City’s trying to make a name for himself. Hates gambling. Blames everything that happens on the casinos. You think he wouldn’t give his left nut to see me hanging from that flagpole on top of the Golden Touch? He’d trade Matty Figueriano for me in a heartbeat.”
The Washington man nodded and turned back to the window. A minute later he said, “Thought about how you’d defend yourself, Frank?”

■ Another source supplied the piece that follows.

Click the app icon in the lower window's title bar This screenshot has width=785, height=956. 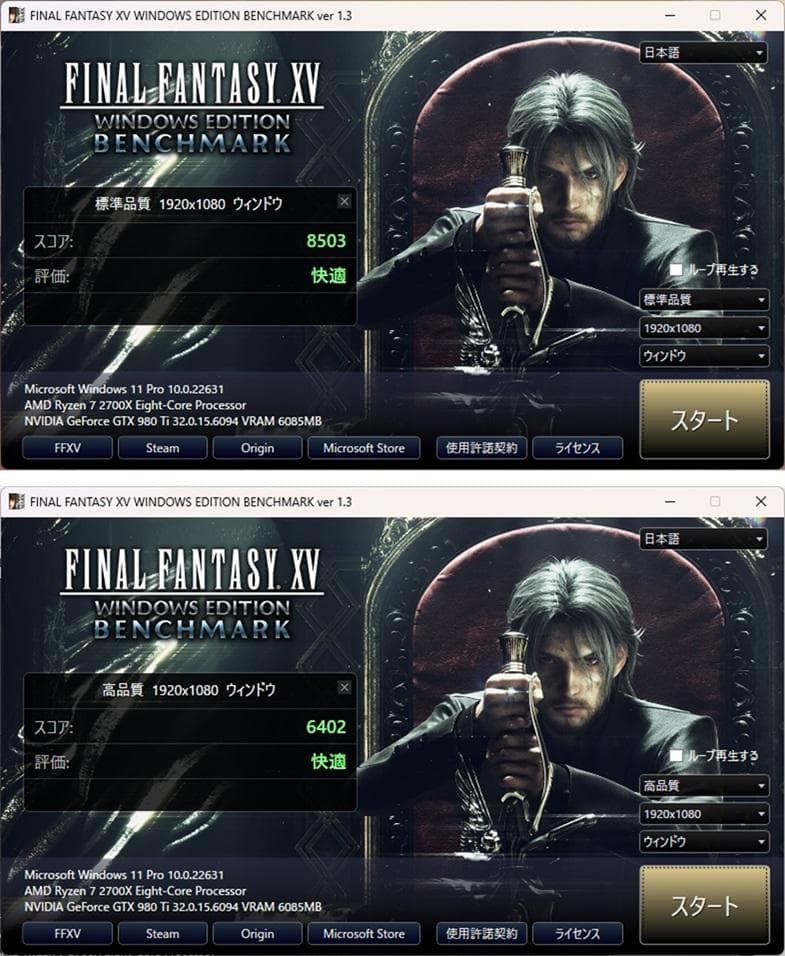17,501

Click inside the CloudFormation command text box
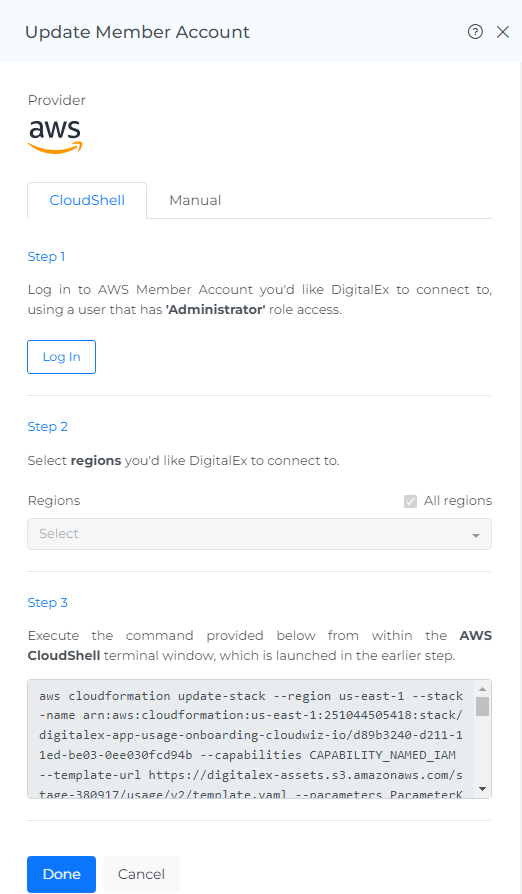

Gallardi went over to the man, who was several inches taller than he, and spun him around. The blood vessels in Gallardi’s neck bulged as he spoke. “Listen to me! I saved your ass that night! Put my own reputation on the line! You keep me out of this like you said you’d do, and I don’t care how you do it. But you better hope nobody comes to me about this.”
“How do you expect me to deal with it now, Frank? I’m too visible and you know it.”
“That’s your problem. My name comes up in this, the chips fall where they fall. I warned you six years ago. You remember that, don’t you?” Gallardi was an inch from Jag’s nose now, his prominent chest bumping the visitor’s.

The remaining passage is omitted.